## Exercise aim
Work through the records below, line by line, and say how many lines include "field", with nothing else.
++++++++++
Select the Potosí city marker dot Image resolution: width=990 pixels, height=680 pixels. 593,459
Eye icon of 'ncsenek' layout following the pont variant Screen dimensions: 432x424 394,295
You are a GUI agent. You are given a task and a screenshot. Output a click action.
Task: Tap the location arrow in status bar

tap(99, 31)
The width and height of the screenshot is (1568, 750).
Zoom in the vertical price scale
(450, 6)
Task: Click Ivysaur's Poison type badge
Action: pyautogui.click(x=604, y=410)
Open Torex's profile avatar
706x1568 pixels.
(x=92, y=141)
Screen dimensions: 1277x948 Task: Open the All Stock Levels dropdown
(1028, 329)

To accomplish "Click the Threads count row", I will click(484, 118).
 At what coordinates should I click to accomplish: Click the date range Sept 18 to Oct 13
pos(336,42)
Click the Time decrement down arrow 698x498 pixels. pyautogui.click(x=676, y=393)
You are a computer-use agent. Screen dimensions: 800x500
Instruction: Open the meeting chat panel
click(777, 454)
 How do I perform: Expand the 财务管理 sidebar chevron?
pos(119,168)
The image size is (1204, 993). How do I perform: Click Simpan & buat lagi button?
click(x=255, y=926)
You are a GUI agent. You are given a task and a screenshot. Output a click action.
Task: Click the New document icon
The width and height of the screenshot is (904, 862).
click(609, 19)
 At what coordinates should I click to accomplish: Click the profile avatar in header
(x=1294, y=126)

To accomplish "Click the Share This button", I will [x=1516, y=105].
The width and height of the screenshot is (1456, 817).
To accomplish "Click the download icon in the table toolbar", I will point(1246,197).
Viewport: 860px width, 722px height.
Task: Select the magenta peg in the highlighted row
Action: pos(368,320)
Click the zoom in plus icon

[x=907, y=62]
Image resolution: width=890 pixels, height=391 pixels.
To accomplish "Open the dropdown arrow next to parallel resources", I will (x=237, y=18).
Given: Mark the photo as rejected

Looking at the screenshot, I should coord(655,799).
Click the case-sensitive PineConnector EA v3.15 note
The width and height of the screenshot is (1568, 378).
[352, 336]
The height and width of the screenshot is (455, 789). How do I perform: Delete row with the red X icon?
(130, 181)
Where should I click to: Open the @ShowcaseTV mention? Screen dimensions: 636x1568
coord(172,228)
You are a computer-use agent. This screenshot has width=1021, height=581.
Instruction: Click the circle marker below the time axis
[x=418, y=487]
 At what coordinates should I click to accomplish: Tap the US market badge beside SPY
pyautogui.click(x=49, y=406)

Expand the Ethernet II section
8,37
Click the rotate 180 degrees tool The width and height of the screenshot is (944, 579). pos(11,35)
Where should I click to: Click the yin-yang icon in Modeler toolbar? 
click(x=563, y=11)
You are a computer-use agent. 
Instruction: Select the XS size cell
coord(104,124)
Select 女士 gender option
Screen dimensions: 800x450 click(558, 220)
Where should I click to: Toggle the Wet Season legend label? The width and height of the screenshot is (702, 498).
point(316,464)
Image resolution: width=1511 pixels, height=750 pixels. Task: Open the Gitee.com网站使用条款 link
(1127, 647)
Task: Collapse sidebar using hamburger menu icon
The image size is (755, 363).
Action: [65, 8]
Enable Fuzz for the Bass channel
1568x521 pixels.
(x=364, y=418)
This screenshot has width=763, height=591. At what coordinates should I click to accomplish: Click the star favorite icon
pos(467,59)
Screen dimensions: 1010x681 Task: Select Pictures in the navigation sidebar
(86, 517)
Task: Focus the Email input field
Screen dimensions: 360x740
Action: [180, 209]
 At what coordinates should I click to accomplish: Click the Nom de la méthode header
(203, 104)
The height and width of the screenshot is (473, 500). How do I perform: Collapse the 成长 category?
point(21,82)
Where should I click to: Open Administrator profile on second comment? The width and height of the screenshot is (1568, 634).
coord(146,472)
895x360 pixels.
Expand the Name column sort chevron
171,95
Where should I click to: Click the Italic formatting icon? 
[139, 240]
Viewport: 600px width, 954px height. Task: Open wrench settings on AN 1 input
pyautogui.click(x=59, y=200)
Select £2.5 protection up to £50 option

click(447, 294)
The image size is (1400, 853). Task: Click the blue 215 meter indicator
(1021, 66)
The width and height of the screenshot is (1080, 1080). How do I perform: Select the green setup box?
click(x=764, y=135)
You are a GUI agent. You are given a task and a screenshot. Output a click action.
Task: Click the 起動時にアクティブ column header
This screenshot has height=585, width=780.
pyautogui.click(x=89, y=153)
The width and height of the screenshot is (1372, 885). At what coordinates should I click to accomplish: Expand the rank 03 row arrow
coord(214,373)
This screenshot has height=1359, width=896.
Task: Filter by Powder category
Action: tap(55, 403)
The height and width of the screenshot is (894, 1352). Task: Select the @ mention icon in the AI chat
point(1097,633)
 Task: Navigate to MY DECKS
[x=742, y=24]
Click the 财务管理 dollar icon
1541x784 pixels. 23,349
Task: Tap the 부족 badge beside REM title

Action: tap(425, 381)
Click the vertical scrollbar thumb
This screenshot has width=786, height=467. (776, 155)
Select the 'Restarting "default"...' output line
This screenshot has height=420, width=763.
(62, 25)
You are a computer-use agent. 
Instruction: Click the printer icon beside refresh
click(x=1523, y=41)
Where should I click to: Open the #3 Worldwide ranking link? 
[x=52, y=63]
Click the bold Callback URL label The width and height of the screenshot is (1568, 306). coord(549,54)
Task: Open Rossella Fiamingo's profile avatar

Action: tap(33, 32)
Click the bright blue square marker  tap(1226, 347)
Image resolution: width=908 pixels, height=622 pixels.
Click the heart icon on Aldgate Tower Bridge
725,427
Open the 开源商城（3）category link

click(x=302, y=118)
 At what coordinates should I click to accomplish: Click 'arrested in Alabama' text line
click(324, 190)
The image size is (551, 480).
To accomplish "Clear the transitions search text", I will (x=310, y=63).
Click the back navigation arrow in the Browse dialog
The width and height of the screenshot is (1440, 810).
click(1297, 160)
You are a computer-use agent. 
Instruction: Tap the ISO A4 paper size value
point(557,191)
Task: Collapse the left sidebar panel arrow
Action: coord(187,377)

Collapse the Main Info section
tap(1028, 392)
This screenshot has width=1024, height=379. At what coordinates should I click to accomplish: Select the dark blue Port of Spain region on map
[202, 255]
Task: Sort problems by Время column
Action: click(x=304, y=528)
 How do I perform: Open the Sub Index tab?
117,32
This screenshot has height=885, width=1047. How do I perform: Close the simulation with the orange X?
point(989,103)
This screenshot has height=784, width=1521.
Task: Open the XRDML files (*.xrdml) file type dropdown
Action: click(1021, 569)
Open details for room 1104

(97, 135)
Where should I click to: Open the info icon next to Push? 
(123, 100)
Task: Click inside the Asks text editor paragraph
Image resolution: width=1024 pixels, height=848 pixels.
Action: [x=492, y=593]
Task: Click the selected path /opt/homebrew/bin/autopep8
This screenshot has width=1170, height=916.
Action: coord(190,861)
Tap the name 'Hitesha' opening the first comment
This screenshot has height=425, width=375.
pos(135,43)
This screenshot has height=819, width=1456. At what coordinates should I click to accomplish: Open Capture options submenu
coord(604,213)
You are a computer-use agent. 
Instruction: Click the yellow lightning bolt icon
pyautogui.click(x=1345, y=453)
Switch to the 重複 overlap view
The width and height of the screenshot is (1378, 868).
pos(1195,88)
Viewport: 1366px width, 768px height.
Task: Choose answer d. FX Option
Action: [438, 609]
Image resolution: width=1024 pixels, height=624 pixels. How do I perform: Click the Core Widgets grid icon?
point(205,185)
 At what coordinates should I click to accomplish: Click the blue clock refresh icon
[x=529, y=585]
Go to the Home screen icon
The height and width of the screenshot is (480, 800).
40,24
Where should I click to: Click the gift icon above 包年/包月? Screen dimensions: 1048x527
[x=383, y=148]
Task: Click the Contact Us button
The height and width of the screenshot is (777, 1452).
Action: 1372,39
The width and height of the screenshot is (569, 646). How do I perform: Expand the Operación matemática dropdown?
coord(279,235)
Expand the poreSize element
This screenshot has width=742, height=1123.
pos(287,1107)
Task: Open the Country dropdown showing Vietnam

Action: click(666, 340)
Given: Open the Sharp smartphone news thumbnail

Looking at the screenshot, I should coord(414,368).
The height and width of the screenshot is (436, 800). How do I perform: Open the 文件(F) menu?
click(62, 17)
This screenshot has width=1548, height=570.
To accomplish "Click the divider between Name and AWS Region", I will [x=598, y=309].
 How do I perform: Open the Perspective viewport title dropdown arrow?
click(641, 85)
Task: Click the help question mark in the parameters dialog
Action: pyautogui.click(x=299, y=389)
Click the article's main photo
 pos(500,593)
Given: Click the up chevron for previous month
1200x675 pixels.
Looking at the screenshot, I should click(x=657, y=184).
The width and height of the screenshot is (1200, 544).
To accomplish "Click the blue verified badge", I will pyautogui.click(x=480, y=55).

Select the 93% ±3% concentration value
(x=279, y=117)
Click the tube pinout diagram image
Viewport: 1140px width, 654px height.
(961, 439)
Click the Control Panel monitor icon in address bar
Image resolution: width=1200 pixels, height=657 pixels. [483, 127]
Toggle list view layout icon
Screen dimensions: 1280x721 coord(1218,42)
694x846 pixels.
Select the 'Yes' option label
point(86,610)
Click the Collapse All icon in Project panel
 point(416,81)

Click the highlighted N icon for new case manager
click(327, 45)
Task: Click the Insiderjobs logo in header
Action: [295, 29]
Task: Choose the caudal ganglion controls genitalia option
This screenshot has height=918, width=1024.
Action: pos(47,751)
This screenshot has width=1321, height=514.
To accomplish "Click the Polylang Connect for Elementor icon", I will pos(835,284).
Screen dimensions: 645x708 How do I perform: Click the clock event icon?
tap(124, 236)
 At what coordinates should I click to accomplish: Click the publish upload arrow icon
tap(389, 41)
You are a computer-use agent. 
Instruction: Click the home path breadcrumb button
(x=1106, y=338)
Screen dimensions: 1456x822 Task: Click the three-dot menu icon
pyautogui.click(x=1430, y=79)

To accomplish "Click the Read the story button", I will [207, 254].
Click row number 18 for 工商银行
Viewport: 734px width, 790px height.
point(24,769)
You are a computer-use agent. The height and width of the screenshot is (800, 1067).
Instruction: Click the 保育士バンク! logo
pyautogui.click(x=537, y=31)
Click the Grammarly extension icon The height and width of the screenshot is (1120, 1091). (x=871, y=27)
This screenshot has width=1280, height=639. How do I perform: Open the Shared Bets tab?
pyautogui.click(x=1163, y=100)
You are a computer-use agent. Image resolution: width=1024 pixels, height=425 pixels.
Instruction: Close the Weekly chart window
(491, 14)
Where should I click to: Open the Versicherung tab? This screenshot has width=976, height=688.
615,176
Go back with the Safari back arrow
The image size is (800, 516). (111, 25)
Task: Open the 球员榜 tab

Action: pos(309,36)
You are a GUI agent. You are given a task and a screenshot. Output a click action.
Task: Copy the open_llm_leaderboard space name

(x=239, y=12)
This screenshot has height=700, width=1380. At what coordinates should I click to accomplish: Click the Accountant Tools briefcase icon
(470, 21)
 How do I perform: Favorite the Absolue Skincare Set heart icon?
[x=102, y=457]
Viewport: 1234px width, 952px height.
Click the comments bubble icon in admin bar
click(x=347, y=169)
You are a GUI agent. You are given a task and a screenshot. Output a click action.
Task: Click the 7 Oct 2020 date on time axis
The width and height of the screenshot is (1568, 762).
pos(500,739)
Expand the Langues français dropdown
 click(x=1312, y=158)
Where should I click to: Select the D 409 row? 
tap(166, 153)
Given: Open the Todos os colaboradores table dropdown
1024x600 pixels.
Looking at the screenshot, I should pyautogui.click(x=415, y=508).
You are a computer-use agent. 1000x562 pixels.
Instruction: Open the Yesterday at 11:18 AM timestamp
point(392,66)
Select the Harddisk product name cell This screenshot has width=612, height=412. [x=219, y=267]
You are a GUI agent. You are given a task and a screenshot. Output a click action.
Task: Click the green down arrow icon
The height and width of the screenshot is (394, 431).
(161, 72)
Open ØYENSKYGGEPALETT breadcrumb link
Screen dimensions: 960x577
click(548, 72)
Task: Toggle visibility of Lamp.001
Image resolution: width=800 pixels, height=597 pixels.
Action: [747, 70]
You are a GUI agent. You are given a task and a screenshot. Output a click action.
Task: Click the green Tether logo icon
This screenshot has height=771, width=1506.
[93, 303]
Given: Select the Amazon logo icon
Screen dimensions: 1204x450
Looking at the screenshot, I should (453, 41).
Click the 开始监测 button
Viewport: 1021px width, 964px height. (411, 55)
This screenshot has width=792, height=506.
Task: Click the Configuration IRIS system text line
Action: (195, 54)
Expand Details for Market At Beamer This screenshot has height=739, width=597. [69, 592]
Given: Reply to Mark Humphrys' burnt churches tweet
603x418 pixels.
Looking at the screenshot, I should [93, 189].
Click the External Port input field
++++++++++
## Output of the task
2